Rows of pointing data
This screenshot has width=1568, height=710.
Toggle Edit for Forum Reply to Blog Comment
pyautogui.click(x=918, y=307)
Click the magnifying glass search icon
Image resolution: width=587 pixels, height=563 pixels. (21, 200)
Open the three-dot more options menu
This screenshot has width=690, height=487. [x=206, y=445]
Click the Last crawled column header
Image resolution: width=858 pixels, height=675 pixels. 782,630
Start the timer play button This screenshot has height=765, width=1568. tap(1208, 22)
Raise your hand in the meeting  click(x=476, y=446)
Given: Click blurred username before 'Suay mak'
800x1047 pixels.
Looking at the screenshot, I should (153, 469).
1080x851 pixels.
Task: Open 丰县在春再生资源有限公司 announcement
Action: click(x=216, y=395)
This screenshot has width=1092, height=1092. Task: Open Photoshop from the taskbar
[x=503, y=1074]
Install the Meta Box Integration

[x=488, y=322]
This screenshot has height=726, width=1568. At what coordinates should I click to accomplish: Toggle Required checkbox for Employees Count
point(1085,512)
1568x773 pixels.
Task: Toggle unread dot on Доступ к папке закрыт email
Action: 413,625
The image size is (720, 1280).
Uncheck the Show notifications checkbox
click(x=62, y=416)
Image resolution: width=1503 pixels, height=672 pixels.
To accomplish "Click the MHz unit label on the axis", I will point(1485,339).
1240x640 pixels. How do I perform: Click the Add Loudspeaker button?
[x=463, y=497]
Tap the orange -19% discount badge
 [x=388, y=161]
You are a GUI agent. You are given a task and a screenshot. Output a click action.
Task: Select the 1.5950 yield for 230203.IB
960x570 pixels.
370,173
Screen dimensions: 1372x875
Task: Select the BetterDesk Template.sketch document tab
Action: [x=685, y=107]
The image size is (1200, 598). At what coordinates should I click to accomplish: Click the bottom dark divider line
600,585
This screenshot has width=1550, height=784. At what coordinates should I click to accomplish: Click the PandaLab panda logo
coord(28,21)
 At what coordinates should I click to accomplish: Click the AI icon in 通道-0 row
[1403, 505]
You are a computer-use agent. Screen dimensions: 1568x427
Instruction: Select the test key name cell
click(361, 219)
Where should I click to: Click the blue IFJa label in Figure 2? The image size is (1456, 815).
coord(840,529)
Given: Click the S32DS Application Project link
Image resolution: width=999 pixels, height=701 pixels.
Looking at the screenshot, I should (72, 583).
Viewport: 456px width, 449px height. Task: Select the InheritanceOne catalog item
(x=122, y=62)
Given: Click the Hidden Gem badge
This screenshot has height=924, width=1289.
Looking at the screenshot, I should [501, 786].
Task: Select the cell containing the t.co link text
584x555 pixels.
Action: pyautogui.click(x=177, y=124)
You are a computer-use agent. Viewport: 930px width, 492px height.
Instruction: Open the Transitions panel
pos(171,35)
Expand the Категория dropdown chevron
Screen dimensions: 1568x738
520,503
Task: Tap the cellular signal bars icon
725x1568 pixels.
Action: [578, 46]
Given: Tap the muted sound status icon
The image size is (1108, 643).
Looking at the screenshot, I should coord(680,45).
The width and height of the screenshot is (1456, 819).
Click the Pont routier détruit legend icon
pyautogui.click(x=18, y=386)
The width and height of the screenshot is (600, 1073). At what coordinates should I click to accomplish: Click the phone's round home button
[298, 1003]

§ WHAT TO WORK ON
Copy all of the records above word for word, keeping every line.

§ RIGHT ANSWER
This screenshot has width=1568, height=710.
Toggle Edit for Forum Reply to Blog Comment
pyautogui.click(x=918, y=307)
Click the magnifying glass search icon
Image resolution: width=587 pixels, height=563 pixels. (21, 200)
Open the three-dot more options menu
This screenshot has width=690, height=487. [x=206, y=445]
Click the Last crawled column header
Image resolution: width=858 pixels, height=675 pixels. 782,630
Start the timer play button This screenshot has height=765, width=1568. tap(1208, 22)
Raise your hand in the meeting  click(x=476, y=446)
Given: Click blurred username before 'Suay mak'
800x1047 pixels.
Looking at the screenshot, I should (153, 469).
1080x851 pixels.
Task: Open 丰县在春再生资源有限公司 announcement
Action: click(x=216, y=395)
This screenshot has width=1092, height=1092. Task: Open Photoshop from the taskbar
[x=503, y=1074]
Install the Meta Box Integration

[x=488, y=322]
This screenshot has height=726, width=1568. At what coordinates should I click to accomplish: Toggle Required checkbox for Employees Count
point(1085,512)
1568x773 pixels.
Task: Toggle unread dot on Доступ к папке закрыт email
Action: 413,625
The image size is (720, 1280).
Uncheck the Show notifications checkbox
click(x=62, y=416)
Image resolution: width=1503 pixels, height=672 pixels.
To accomplish "Click the MHz unit label on the axis", I will point(1485,339).
1240x640 pixels. How do I perform: Click the Add Loudspeaker button?
[x=463, y=497]
Tap the orange -19% discount badge
 [x=388, y=161]
You are a GUI agent. You are given a task and a screenshot. Output a click action.
Task: Select the 1.5950 yield for 230203.IB
960x570 pixels.
370,173
Screen dimensions: 1372x875
Task: Select the BetterDesk Template.sketch document tab
Action: [x=685, y=107]
The image size is (1200, 598). At what coordinates should I click to accomplish: Click the bottom dark divider line
600,585
This screenshot has width=1550, height=784. At what coordinates should I click to accomplish: Click the PandaLab panda logo
coord(28,21)
 At what coordinates should I click to accomplish: Click the AI icon in 通道-0 row
[1403, 505]
You are a computer-use agent. Screen dimensions: 1568x427
Instruction: Select the test key name cell
click(361, 219)
Where should I click to: Click the blue IFJa label in Figure 2? The image size is (1456, 815).
coord(840,529)
Given: Click the S32DS Application Project link
Image resolution: width=999 pixels, height=701 pixels.
Looking at the screenshot, I should (72, 583).
Viewport: 456px width, 449px height. Task: Select the InheritanceOne catalog item
(x=122, y=62)
Given: Click the Hidden Gem badge
This screenshot has height=924, width=1289.
Looking at the screenshot, I should [501, 786].
Task: Select the cell containing the t.co link text
584x555 pixels.
Action: pyautogui.click(x=177, y=124)
You are a computer-use agent. Viewport: 930px width, 492px height.
Instruction: Open the Transitions panel
pos(171,35)
Expand the Категория dropdown chevron
Screen dimensions: 1568x738
520,503
Task: Tap the cellular signal bars icon
725x1568 pixels.
Action: [578, 46]
Given: Tap the muted sound status icon
The image size is (1108, 643).
Looking at the screenshot, I should coord(680,45).
The width and height of the screenshot is (1456, 819).
Click the Pont routier détruit legend icon
pyautogui.click(x=18, y=386)
The width and height of the screenshot is (600, 1073). At what coordinates should I click to accomplish: Click the phone's round home button
[298, 1003]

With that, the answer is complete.